(Listing from a pointing dataset)
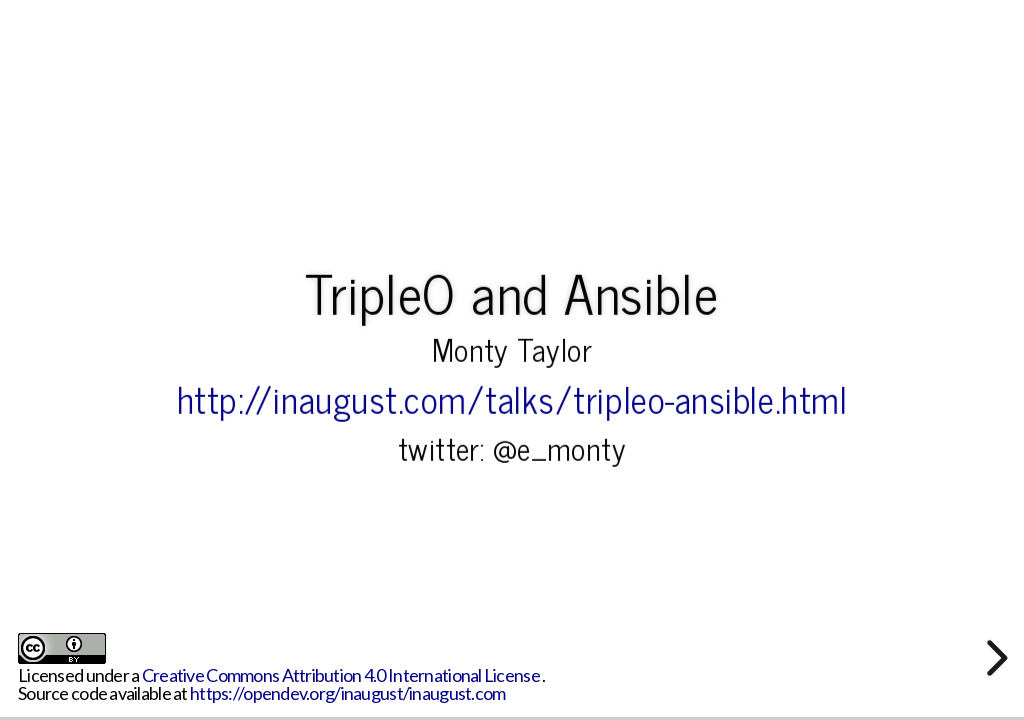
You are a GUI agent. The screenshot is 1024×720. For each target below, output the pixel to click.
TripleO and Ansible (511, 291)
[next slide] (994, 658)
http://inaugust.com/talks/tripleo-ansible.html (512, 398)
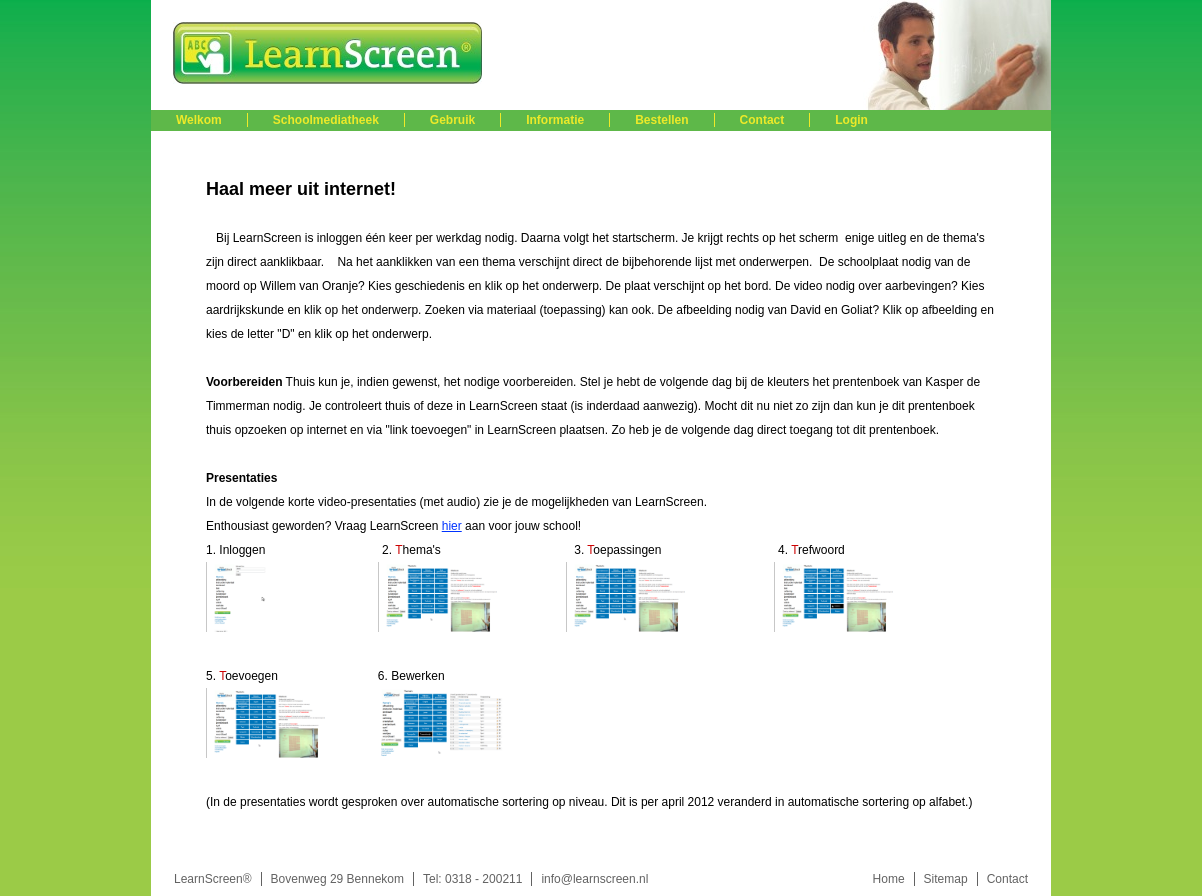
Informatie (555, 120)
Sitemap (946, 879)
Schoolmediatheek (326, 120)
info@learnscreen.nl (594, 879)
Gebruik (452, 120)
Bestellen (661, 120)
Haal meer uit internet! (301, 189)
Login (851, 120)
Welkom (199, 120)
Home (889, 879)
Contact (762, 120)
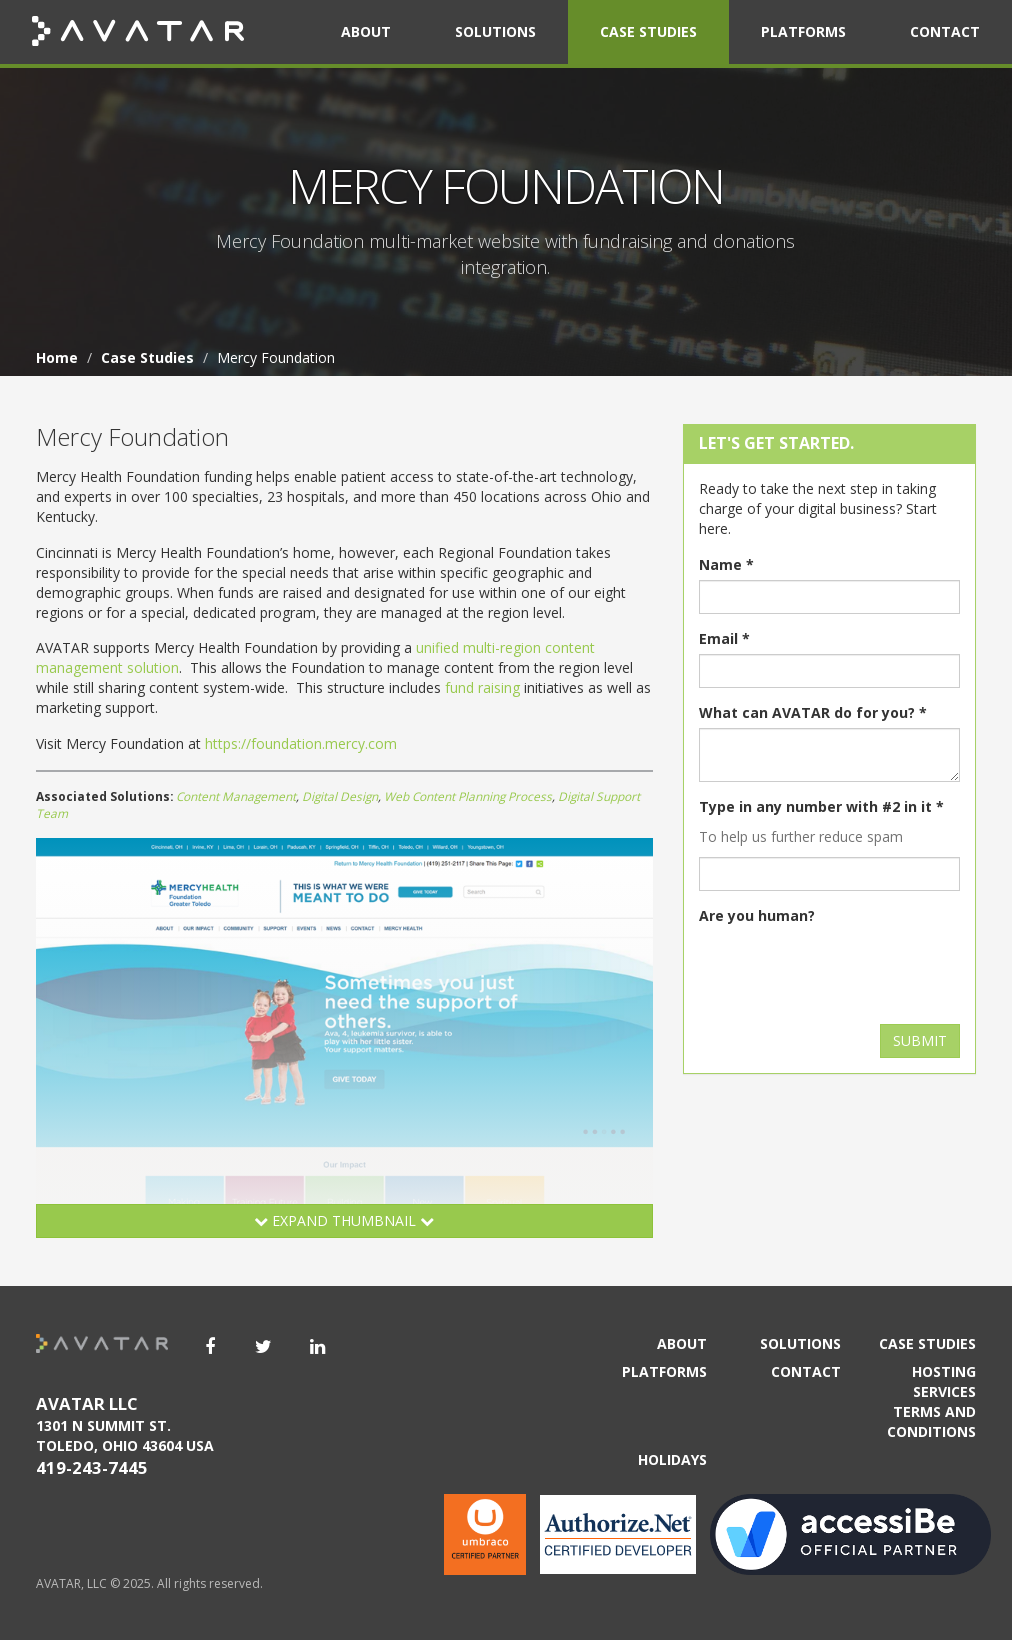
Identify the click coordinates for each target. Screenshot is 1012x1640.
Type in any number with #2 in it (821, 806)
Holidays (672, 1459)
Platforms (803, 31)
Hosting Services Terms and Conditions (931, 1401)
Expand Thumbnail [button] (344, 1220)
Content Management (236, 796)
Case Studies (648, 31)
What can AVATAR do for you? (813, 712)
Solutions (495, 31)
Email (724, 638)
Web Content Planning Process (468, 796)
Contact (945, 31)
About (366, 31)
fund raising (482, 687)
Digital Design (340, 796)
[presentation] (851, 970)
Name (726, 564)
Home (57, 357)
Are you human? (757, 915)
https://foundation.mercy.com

▶ **STATED PROBLEM**
Could you rewrite the listing from the line with "Digital Design (340, 796)" through the end of the listing, substituting "Full Name" for "Name" and keeping everything else the same?

▶ **THE ANSWER**
Digital Design (340, 796)
[presentation] (851, 970)
Full Name (726, 564)
Home (57, 357)
Are you human? (757, 915)
https://foundation.mercy.com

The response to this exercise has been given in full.